▶ [Text extract]:
In general, a methodology and system are provided which facilitate detection of tubing leaks. The technique provides early detection of tubing leaks based on downhole sensing. For example, a downhole sensor or sensors may be positioned to obtain downhole measurements of desired parameters, such as flowing pressure and flow rate. The downhole sensing may be used to identify departures from baseline parameters. Monitoring of those departures and use of the data collected, as described herein, enables early detection of tubing leaks.

In some configurations, a method of downhole monitoring includes locating a tubing string in a borehole; providing a flow of fluid through the tubing string; positioning a sensor along the tubing string to obtain data related to the flow of fluid; and based on the data related to the flow of fluid, determining a sloped change of the inverse of the rate-normalized pressure difference to provide a unique indicator of a tubing leak.

Providing the flow of fluid can include operating an electric submersible pumping system. Positioning the sensor can include positioning a flowmeter downhole along the tubing string. The sensor can be used to obtain data on flowing pressure along the tubing string. The method can further include converting the data to a log-log plot. The method can include using the log-log plot to further accentuate a change in slope indicative of the tubing leak. The method can include automating the detection of the tubing leak.

▶ [Tasks to perform]:
1. According to the passage on tubing leak detection, what are two parameters a downhole sensor might measure?
2. Please write out the passage on tubing leak detection starting at "Providing the flow" and ending at "detection of the tubing leak.", swapping "log-log plot" for "semi-log plot".

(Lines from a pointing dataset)

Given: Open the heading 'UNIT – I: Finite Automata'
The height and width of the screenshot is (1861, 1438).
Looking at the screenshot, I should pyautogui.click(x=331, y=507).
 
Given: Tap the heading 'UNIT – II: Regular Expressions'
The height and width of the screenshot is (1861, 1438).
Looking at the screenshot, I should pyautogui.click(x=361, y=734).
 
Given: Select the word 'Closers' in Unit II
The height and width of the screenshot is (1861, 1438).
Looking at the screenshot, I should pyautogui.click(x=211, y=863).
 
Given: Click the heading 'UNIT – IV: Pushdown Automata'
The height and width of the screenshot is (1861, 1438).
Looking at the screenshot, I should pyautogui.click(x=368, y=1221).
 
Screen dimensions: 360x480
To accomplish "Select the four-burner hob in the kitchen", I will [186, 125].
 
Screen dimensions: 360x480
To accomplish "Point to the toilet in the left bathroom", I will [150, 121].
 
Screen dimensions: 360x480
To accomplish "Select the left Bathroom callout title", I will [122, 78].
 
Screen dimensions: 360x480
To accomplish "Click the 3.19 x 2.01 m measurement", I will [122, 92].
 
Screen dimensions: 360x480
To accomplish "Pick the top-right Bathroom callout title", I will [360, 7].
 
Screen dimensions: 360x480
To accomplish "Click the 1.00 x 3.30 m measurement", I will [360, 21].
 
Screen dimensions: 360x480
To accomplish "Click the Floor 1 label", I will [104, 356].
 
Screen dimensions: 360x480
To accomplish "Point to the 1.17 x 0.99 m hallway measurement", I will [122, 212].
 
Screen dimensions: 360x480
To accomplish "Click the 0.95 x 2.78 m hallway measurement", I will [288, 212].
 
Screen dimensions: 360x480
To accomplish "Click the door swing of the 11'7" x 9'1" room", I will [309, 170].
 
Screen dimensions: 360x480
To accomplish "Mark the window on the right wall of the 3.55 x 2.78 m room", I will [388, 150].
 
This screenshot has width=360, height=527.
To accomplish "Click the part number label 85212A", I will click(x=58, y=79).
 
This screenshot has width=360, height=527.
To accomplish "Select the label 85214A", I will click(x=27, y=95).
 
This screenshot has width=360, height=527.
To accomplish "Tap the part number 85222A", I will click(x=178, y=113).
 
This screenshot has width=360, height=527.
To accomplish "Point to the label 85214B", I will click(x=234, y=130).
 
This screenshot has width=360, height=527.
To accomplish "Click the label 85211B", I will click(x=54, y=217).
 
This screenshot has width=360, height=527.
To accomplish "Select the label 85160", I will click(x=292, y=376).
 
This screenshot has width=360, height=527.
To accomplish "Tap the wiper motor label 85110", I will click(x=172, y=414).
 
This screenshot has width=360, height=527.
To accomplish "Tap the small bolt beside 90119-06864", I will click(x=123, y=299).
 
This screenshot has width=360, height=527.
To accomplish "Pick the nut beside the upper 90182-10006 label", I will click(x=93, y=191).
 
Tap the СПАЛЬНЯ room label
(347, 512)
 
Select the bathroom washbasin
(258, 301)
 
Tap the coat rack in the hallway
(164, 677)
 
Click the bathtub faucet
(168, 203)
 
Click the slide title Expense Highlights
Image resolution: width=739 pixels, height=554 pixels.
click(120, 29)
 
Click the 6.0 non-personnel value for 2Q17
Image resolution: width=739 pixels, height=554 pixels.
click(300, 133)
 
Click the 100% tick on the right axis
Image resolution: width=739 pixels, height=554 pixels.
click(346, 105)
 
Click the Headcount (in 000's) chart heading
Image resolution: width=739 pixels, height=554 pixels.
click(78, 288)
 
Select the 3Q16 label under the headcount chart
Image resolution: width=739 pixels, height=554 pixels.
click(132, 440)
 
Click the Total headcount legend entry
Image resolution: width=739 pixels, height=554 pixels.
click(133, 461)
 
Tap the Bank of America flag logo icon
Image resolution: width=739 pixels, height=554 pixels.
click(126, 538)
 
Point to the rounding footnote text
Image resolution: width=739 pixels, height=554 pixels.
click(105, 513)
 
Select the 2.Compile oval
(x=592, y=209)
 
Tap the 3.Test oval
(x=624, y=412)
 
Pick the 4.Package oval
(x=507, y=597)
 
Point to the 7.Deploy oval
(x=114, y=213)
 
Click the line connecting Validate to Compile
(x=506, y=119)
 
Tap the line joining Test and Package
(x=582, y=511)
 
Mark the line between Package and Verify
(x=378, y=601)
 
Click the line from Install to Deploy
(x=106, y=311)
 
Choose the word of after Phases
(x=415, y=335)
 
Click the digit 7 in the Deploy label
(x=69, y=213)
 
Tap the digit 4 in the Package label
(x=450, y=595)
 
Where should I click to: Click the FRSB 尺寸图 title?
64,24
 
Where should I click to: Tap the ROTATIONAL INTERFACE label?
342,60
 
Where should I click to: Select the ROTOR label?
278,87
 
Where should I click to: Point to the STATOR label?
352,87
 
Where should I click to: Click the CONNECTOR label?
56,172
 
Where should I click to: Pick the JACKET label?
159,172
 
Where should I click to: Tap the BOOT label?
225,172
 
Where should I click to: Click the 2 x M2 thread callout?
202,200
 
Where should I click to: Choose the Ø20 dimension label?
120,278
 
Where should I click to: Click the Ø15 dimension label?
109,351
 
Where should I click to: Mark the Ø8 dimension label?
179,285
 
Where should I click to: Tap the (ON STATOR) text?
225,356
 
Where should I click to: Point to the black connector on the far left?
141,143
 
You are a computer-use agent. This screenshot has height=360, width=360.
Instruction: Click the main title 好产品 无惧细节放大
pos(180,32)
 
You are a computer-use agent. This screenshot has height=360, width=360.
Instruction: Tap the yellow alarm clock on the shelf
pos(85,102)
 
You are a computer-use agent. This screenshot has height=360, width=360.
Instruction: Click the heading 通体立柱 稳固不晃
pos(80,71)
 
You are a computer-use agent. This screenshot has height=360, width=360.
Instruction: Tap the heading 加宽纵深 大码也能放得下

▶ [Task-by-task answers]:
1. Flowing pressure and flow rate.

2.
Providing the flow of fluid can include operating an electric submersible pumping system. Positioning the sensor can include positioning a flowmeter downhole along the tubing string. The sensor can be used to obtain data on flowing pressure along the tubing string. The method can further include converting the data to a semi-log plot. The method can include using the semi-log plot to further accentuate a change in slope indicative of the tubing leak. The method can include automating the detection of the tubing leak.